Wednesday, February 26, 2014


Man! There is a lot of hateration for Lena Dunham out there in the world. It's interesting the amount of vitriol she can provoke. I am a little baffled as to why, in truth. I'm guessing that beyond the NYC area, most of America is indifferent to her and her show, Girls. I'm guessing most of the country doesn't check in with Gothamist daily. Probably not? But here in NYC, she definitely occupies a not small amount of brain-space for a particular segment of the population.

In the months preceding the start of Girls, there was a pretty aggressive ad blitz in NYC. Posters in train stations, on buses, at bus stops, billboards, ads on NYCcentric websites like Gawker and New York mag, etc. I remember being sort of aware of the buzz when it started because I had seen and enjoyed her film, Tiny Furniture. Which I was aware of only because I was familiar with her mother's work. Which anyone studying photography in the eighties/nineties would be, because she was part of the big deal Cindy Sherman Metro pictures scene.


I didn't have a huge interest in watching the show. For one thing, we didn't/don't have HBO. For another, I hardly thought I was the demographic the show was aimed at. Lena Dunham was born in 1986, my sophomore year in college. The buzz was that the show was like Sex and the City for Millennials, and I had hated SATC. So I figured, not for me.

But then there was so much freaking talk about it - and the conversations/articles circled around stuff close to my heart, like feminism and personal agency and body acceptance and trying to make art and also make a living, and so on. So, when it became available online I watched. And it hardly seemed like revolutionary stuff. Not exactly reinventing television, or feminism, or anything, really. But it was interesting to me. And funny. And I was surprised to find myself, if not identifying directly, then certainly being able to recall a time in my life that looked and felt a lot like what she was putting on the screen. It felt very. . . familiar.
During the time I was in art school and grad school - 1984 thru 1994 - I seemed to always have some friend going through a performance art thing. And for a girl/female, performance art always seemed to entail nudity in some form. In graduate school, where I studied photography, more than half the grads were doing nude self-portraits. Which is to say, people being naked was just a standing feature of my young adult experience. Additionally, I always had one or two friends who tended to drop their clothes at the drop of a hat, so to speak. Doesn't everybody have that one Naked Friend? The one who wakes up and answers the door half-asleep but fully undressed? Who spontaneously pulls off her shirt on a hot and sweaty dance floor? I definitely did. Which is just to say that Dunham's character's nudity on the show seems all of a piece to me. And I do find it pretty awesome to see a female body onscreen that looks a hell of a lot like the bodies I'm familiar with, including my own.

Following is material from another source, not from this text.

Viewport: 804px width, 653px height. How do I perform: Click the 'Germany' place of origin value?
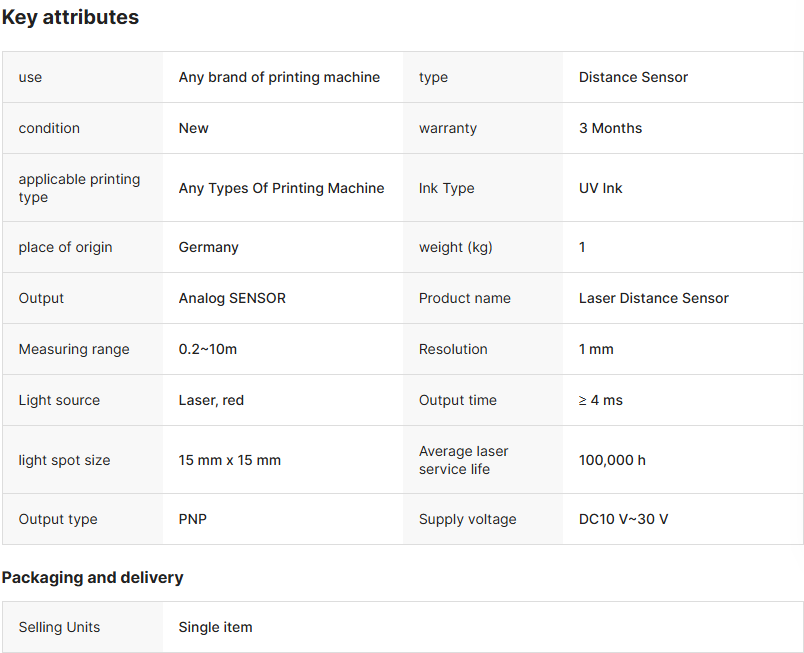(x=208, y=247)
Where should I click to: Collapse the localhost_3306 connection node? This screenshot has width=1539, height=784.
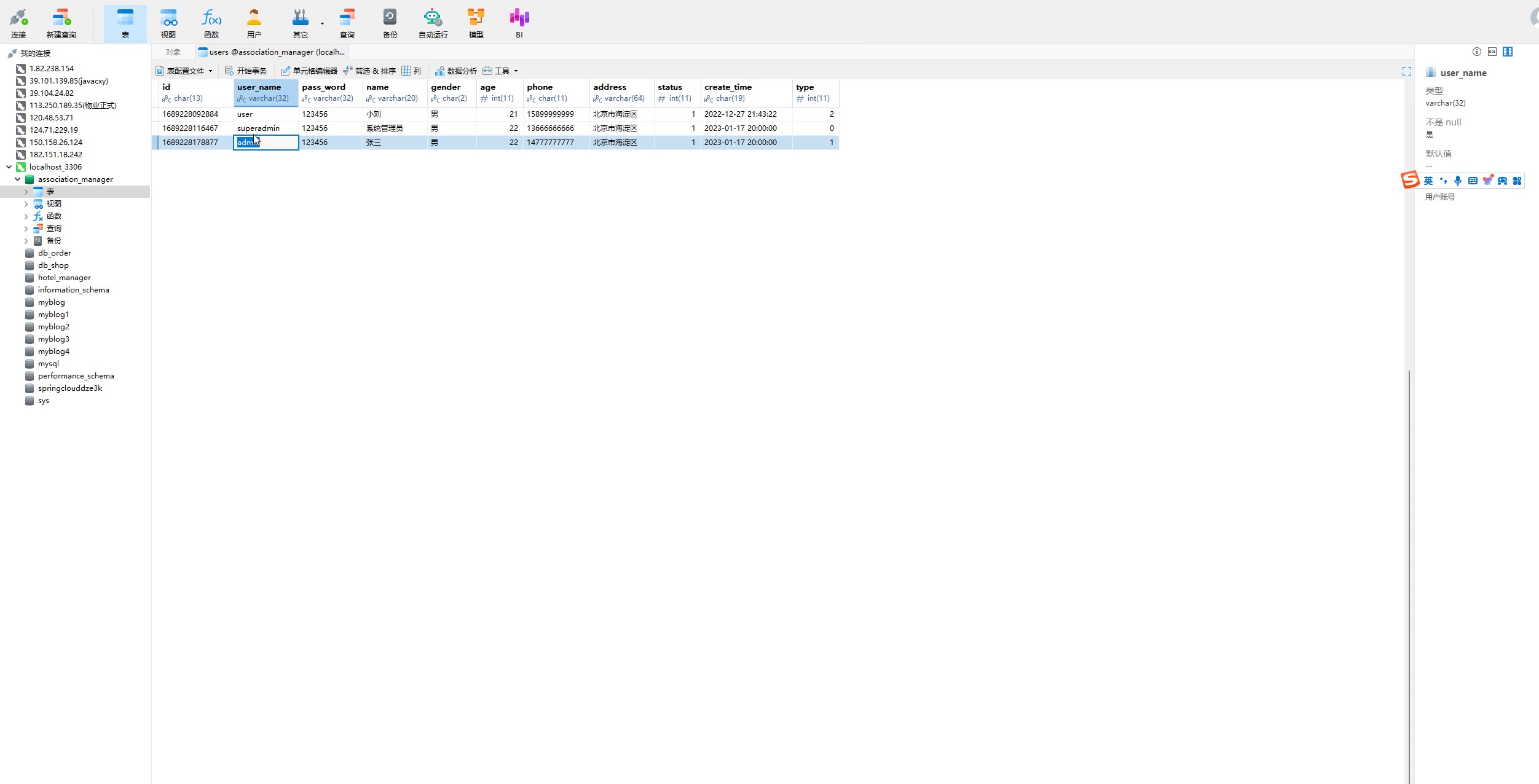[x=9, y=167]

Additionally, the criticism about the narcissism of the characters seems absurd to me. Of course they're self-obsessed. They're 24 years old. And, yes, they are sort of awful, but people sorting out their shit at that age are often kind of awful. I'm pretty sure I was. I think I can add that everyone I knew at that age was as well. We were all competitive with each other - for admiration, for a professor's attention, for lovers, for opportunities - while also being fiercely loving and supportive of one another. I can remember feeling such intense pressure - to sort it out, to make a plan, to achieve, to not make any missteps, to calculate every decision with an eye towards the future. It was a time of so much fear. There was a line from a poem I had memorized in high school that would constantly recur to me during those years which really encapsulated that fear:

"...that no one, in the end, would grant them time to prosper or endure."

It's part of a poem by Jay Parini titled "After the Summer Lovers" or at least I think so, I can't find it online. At any rate, I remember it because it articulated the strange sense of panic that time held. So many decisions to make and the feeling that the clock was ticking. The irony being, of course, that at that age one's life was just beginning to unfold. I wish someone would have told me to take a deep breath and relax already. That I could trust myself and the world, that everything would unfurl in due course.